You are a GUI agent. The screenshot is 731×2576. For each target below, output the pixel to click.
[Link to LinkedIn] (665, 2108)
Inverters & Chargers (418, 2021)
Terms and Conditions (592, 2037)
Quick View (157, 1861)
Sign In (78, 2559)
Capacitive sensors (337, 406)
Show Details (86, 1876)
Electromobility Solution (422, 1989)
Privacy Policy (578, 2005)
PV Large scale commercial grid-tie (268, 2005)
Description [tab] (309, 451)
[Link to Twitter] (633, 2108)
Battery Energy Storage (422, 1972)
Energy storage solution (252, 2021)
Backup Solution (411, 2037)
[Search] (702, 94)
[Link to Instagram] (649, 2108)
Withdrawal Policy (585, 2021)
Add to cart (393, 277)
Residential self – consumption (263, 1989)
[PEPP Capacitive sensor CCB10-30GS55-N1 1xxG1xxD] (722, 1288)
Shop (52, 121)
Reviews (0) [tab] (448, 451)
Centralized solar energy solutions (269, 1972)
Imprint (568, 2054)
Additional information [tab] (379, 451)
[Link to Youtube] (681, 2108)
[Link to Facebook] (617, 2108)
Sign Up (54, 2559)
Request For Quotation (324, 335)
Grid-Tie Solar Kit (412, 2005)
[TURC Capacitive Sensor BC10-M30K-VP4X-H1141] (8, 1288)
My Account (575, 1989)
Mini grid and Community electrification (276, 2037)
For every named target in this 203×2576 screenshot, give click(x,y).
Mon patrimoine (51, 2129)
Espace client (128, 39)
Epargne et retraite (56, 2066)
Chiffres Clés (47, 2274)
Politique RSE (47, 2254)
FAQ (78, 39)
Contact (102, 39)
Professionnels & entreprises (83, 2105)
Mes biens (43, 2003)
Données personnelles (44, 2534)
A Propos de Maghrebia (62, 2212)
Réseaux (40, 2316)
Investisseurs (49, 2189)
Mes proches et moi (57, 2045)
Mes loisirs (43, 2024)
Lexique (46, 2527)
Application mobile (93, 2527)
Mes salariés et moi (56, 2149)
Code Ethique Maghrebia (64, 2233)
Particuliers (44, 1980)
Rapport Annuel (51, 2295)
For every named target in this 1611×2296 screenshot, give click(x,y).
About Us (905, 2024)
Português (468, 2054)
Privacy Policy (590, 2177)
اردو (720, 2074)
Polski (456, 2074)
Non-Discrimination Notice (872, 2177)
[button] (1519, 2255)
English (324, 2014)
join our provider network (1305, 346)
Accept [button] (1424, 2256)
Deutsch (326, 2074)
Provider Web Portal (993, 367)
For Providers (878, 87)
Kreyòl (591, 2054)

+ + + +

*Task directions:* Set down the data once more, word for word.

*Your response:*
You are a GUI agent. The screenshot is 731×2576. For each target below, output the pixel to click.
[Link to LinkedIn] (665, 2108)
Inverters & Chargers (418, 2021)
Terms and Conditions (592, 2037)
Quick View (157, 1861)
Sign In (78, 2559)
Capacitive sensors (337, 406)
Show Details (86, 1876)
Electromobility Solution (422, 1989)
Privacy Policy (578, 2005)
PV Large scale commercial grid-tie (268, 2005)
Description [tab] (309, 451)
[Link to Twitter] (633, 2108)
Battery Energy Storage (422, 1972)
Energy storage solution (252, 2021)
Backup Solution (411, 2037)
[Search] (702, 94)
[Link to Instagram] (649, 2108)
Withdrawal Policy (585, 2021)
Add to cart (393, 277)
Residential self – consumption (263, 1989)
[PEPP Capacitive sensor CCB10-30GS55-N1 1xxG1xxD] (722, 1288)
Shop (52, 121)
Reviews (0) [tab] (448, 451)
Centralized solar energy solutions (269, 1972)
Imprint (568, 2054)
Additional information [tab] (379, 451)
[Link to Youtube] (681, 2108)
[Link to Facebook] (617, 2108)
Sign Up (54, 2559)
Request For Quotation (324, 335)
Grid-Tie Solar Kit (412, 2005)
[TURC Capacitive Sensor BC10-M30K-VP4X-H1141] (8, 1288)
My Account (575, 1989)
Mini grid and Community electrification (276, 2037)
For every named target in this 203×2576 screenshot, give click(x,y).
Mon patrimoine (51, 2129)
Espace client (128, 39)
Epargne et retraite (56, 2066)
Chiffres Clés (47, 2274)
Politique RSE (47, 2254)
FAQ (78, 39)
Contact (102, 39)
Professionnels & entreprises (83, 2105)
Mes biens (43, 2003)
Données personnelles (44, 2534)
A Propos de Maghrebia (62, 2212)
Réseaux (40, 2316)
Investisseurs (49, 2189)
Mes proches et moi (57, 2045)
Mes loisirs (43, 2024)
Lexique (46, 2527)
Application mobile (93, 2527)
Mes salariés et moi (56, 2149)
Code Ethique Maghrebia (64, 2233)
Particuliers (44, 1980)
Rapport Annuel (51, 2295)
For every named target in this 1611×2296 screenshot, give click(x,y).
About Us (905, 2024)
Português (468, 2054)
Privacy Policy (590, 2177)
اردو (720, 2074)
Polski (456, 2074)
Non-Discrimination Notice (872, 2177)
[button] (1519, 2255)
English (324, 2014)
join our provider network (1305, 346)
Accept [button] (1424, 2256)
Deutsch (326, 2074)
Provider Web Portal (993, 367)
For Providers (878, 87)
Kreyòl (591, 2054)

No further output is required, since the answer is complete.